Handling in confined process rooms feels more straightforward. Regular audits show lower airborne acid residues, and waste—if properly managed—features no persistent fluorinated contaminants. That difference matters as battery gigafactories spread into new geographies, where local environmental and occupational rules tighten by the year.
Over the last two years, procurement managers have watched prices for battery-grade salts swing as international regulations squeeze raw material supply and global vehicle sales shift upward. We source each precursor locally where possible and have diversified our upstream suppliers well before the recent bottlenecks in lithium carbonate and oxalic acid shook the market. Many battery OEMs struggled when relying on single-source traders, but our on-site synthesis capability means our partners don’t have to worry about month-long shipping gaps or traceability lapses.
We keep production on a just-in-time model—planning drum stockpiles so every batch leaves the warehouse with freshness and traceability. Our in-house export team books temperature-controlled shipping for large orders, limiting the risk of quality loss in hot or humid port cities. It took months of close work with shippers, but feedback from receivers in Europe and the US has proven the results: every drum arrives with the same high purity, no caking, and traceable chain of custody.

**WHAT TO WORK ON**
1. According to the battery-salt excerpt, what does the export team book for large orders?
2. Rewrite the battery-salt excerpt between "Handling in confined" and "by the year.", inclusive, replacing "gigafactories" with "plants".
3. Extend the battery-salt excerpt with new text that follows on from its final sentence.
The items are separate material and form no part of the battery-salt excerpt.

**Rows of pointing data**
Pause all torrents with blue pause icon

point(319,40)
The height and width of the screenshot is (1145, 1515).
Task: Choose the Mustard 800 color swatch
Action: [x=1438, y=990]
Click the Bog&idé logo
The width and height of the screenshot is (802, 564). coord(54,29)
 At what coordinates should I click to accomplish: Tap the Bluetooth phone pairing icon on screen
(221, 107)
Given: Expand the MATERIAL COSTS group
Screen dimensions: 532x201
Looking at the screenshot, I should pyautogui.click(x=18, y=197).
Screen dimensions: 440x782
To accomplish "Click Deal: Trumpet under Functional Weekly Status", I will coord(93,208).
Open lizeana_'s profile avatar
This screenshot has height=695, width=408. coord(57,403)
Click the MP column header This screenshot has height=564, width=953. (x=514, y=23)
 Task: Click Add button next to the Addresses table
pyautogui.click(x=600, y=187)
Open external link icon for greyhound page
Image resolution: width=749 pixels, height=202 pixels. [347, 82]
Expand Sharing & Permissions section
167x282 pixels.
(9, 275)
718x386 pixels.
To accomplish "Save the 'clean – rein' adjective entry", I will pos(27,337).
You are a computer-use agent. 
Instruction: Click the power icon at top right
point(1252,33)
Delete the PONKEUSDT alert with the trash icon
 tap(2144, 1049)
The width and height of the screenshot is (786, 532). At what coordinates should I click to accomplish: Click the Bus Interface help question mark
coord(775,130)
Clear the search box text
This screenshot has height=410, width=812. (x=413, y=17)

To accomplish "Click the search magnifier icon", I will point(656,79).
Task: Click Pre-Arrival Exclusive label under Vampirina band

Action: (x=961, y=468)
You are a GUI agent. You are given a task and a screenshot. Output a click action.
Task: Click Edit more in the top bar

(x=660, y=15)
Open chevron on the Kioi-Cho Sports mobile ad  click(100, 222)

**RESPONSES TO THE EXERCISE**
1. Temperature-controlled shipping.

2.
Handling in confined process rooms feels more straightforward. Regular audits show lower airborne acid residues, and waste—if properly managed—features no persistent fluorinated contaminants. That difference matters as battery plants spread into new geographies, where local environmental and occupational rules tighten by the year.

3.
We’ve noticed more cell developers loop in our technical support before they even commit to a test run. They outline their target cathodes—be it nickel-rich, LFP, or new hybrid types—and discuss charge/discharge profiles. That dialogue gives our application engineers a window into the challenges up front: maybe an energy storage project in India needs better thermal resilience without new cooling infrastructure; maybe an automaker’s fast-charging station rollout means the old electrolyte blend peaks in temperature and pressure past safe limits.
By walking through the electrode structure, solvent blend, and separator porosity together, we can recommend where LiBOB fits—perhaps as a partial replacement in a blend, or as a full swap for other lithium salts. We’ve watched project timelines speed up once their teams see fewer unexpected failure modes or out-of-spec production runs. Cycle life runs smoother, warranty claims drop, and, in several cases, first articles reach market ahead of the competition.
Customers often ask how LiBOB stacks up against LiTFSI, LiFSI, or LiDFOB in their target application. There’s no universal “winner,” but our in-house test results lay out the trade-offs. LiTFSI offers high conductivity and good high-voltage stability, but corrosivity toward aluminum and high cost can pose issues in commercial applications. LiFSI pushes ionic conductivity even higher and resists hydrolysis, yet its SEI-forming behavior isn’t as optimal for certain anode choices and price remains a practical hurdle. LiDFOB carves out its niche in specific high-power blends, but its availability hasn’t matched industrial scale just yet.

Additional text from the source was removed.